Derived data: UML person model. Try to avoid derived data and focus on fundamental data.

Figure 9.2 and Figure 9.3 show a partial model for a library. The slash prefix in Figure 9.2 is UML notation for derived data. The dueDate can be computed from checkoutDate and checkoutPeriod. The calculatedFine is computed according to the formula. Figure 9.4 shows SQL Server code for the calculations.

Figure 9.2

Figure showing derived data: UML library model. If you do use derived data, then carefully document it.

Derived data: UML library model. If you do use derived data, then carefully document it.

Figure 9.3

Figure showing derived data: IDEF1X library model.
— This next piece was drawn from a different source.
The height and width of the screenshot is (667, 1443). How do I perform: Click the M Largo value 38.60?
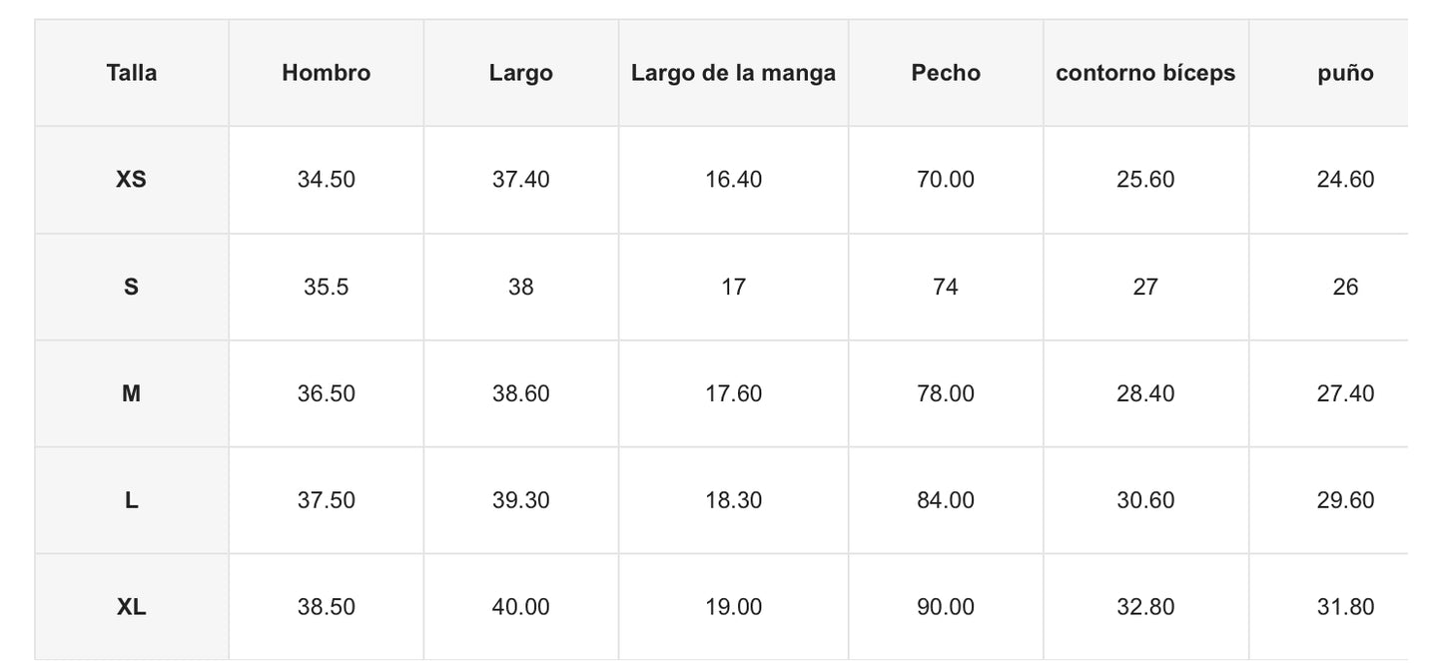[x=520, y=393]
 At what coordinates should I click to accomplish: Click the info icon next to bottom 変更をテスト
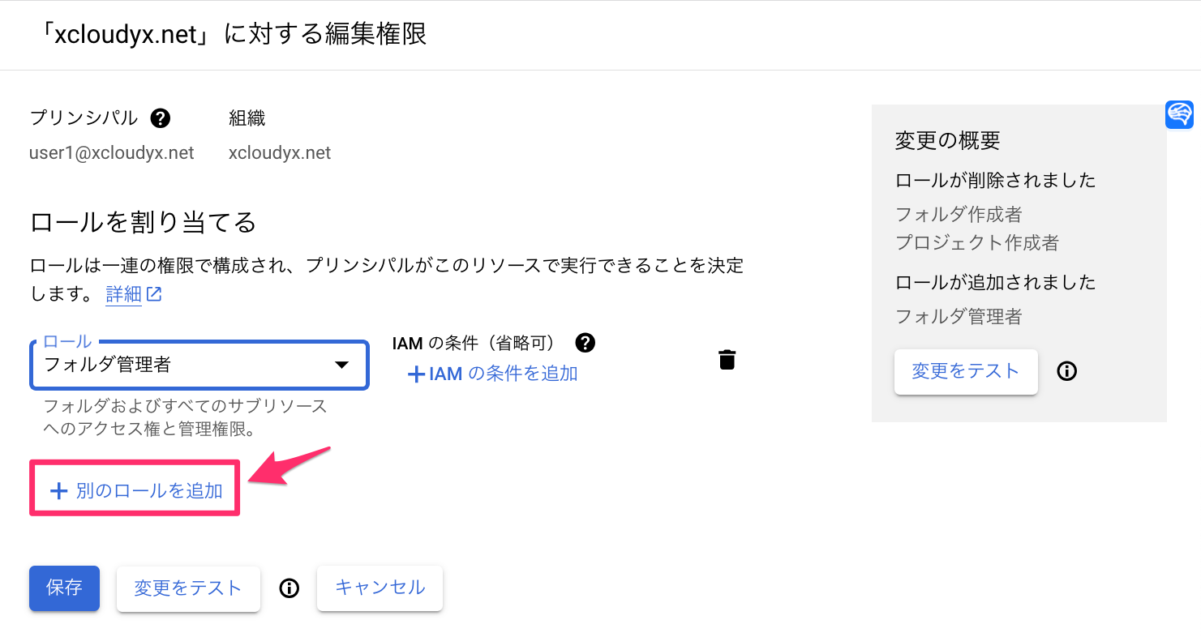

Derived data: IDEF1X library model.

Figure 9.4

Figure showing derived data: Sample SQL code.

Derived data: Sample SQL code.

Figure 9.5 shows a proper use of derived data for a fact table of a simple data warehouse. The gross profit is the retail price less the wholesale cost.

Figure 9.5

Figure showing derived data: Sale fact in a data warehouse. Derived data is often acceptable for data warehouses.

Derived data: Sale fact in a data warehouse. Derived data is often acceptable for data warehouses.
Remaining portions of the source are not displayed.